Release and reception
Pre-screening of the film was organized on 3 December 2020 for dedicated staff working in the frontline. The short film series was released on 4 December 2020 in YouTube which was later made available for streaming through Baiskoafu.

Upon release, the film received positive reviews from critics. Ifraz Ali from Dho? picked the film as year's best released project while particularly praising the cinematography by Shahaain Ali and back music.
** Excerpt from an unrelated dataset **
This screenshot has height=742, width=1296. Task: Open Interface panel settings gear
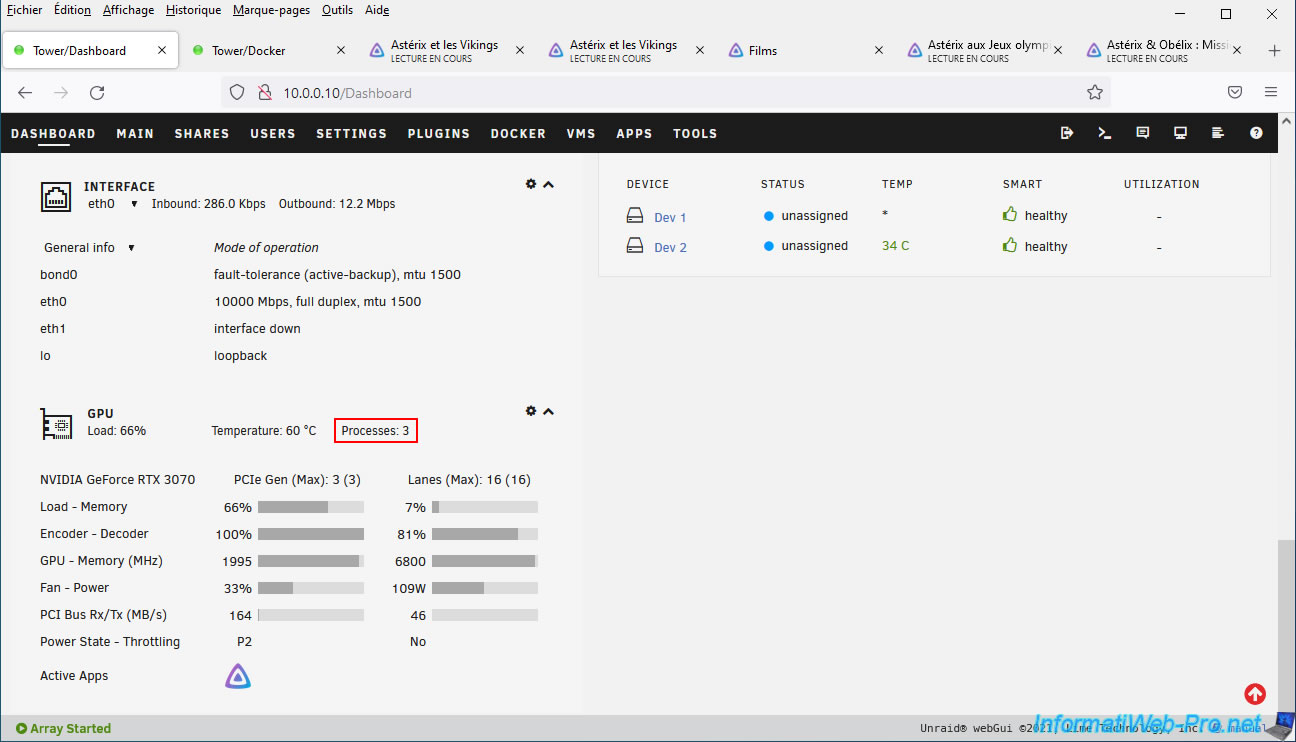click(x=531, y=184)
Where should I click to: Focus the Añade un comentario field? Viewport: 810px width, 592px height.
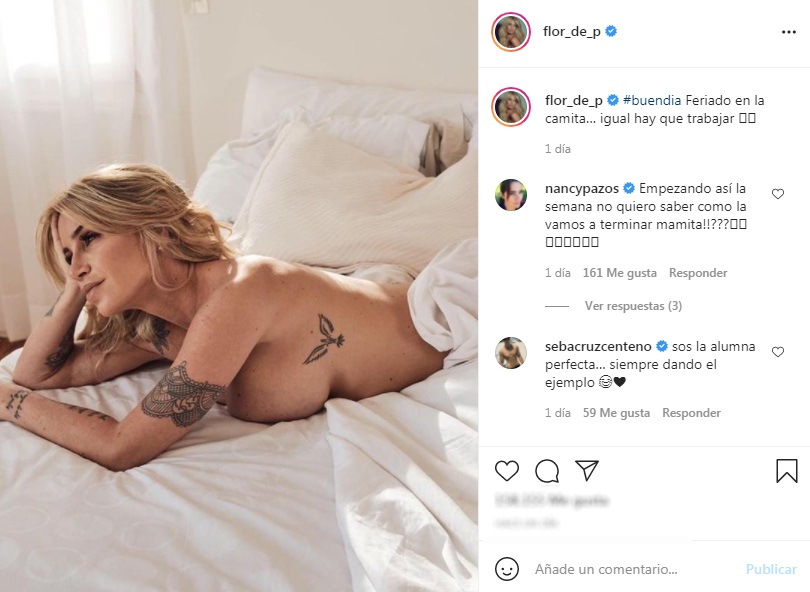point(635,569)
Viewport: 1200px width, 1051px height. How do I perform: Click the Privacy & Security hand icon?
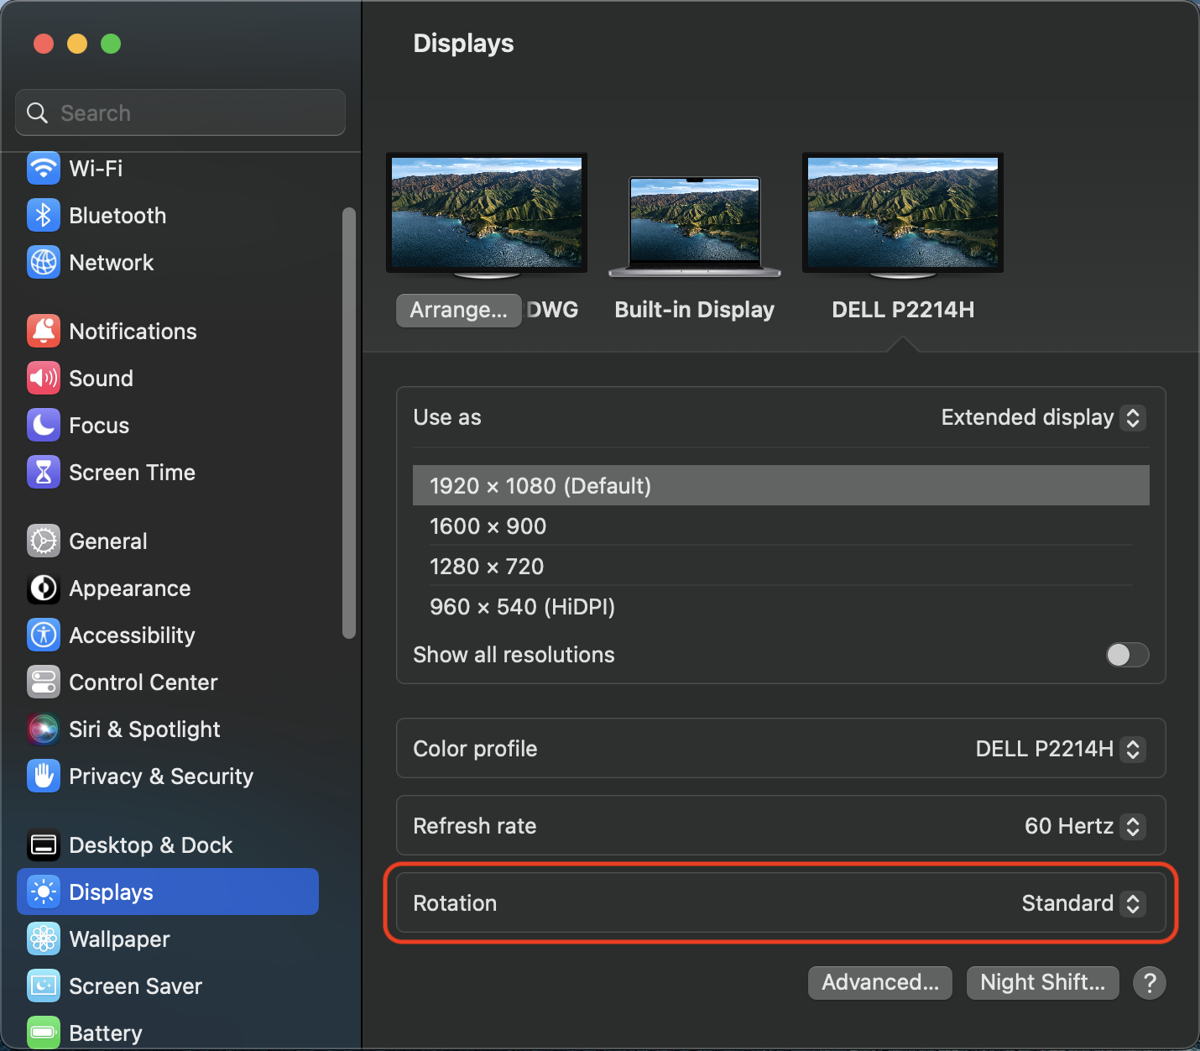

Impressed with the performance by Ravee Farooq and Aishath Rishmy, Ifraz noted all the actors did full justice to their characters, though "dialogue delivery of Aisha Ali needs to be improved". Aishath Eeman from Avas calling the film "a relief to the pain of COVID" was equally impressed with the performance by Ravee and Rishmy while also highlighting the "spectacular work in combining each part in the screenplay".